Fallece a los 103 años Alejandra Soler, maestra, atleta e icono de la República en Valencia

La corporació municipal de València ha expresado sus condolencias por la muerte, a los 103 años, de la maestra Alejandra Soler, hija predilecta de València desde el año 2015, cuando el Ayuntamiento reconoció su aportación pedagógica, lingüística y cívica a la sociedad de quien dedicó la mayor parte de su vida a luchar por la libertad, la igualdad y los derechos humanos. Cabe destacar también su lucha por los derechos de la mujer, con el mérito de hacerlo en unos tiempos en los que la igualdad de género tenía menor reconocimiento y era una asignatura pendiente.

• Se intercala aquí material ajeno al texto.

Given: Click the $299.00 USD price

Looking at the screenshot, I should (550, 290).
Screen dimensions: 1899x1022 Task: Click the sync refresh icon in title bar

Nació en 1913 y muy pronto destacó por sus inquietudes sociales que le llevaron a afiliarse ó a la Federación Universitaria Escolar, un movimiento estudiantil que trabajaba por la modernización de la enseñanza, y participó también activamente en las revueltas de estudiantes que se produjeron durante la dictadura de Primo de Rivera.

Cursó estudios en el Instituo Lluis Vives y se licenció en Filosofía y Letras en 1935, cuando para las mujeres era aún difícil acceder a los estudios universitarios. Tras afiliarse al Partido Comunista, debido a la represión por el alzamiento de Asturias, marcó un punto de inflexión en su vida.

Fue activista en favor de la República, y debido a la derrota en la Guerra Civil se exilió a la Unión Soviética junto a su marido, el periodista Arnaldo Azzati. Allí permanecieron hasta el año 1971, año en el que se instalaron en Madrid. Y fue seis años después cuando regresó a su Valencia natal. Durante su larga etapa en la antigua URSS ejerció un papel fundamental en la educación de los conocidos como “niños de la guerra”, los que fueron evacuados lejos de sus casas y de sus familias. 

Cuando finalizó la Segunda Guerra Mundial impartió clases y fue responsable de la Cátedra de Lenguas Latinas a la Escuela Superior Diplomática de Moscú. También fue profesora de la cátedra de Lenguas Románicas, y escribió diversos manuales de enseñanza de castellano, así como un diccionario fraseológico, que sigue vigente no sólo en Rusia, sino también en otros países. Fue galardonada con la Orden de Lenin a las Aportaciones Culturales, con la Insignia de Honor y con la Medalla al Valor. En el mes de octubre de 2015 fue nombreda Hija Predilecta de la cioudad por el Ayuntamiento de València.

Alejandra Soler también ha sido la primera mujer que recibió la Alta Distinción de la Generalitat en 2016.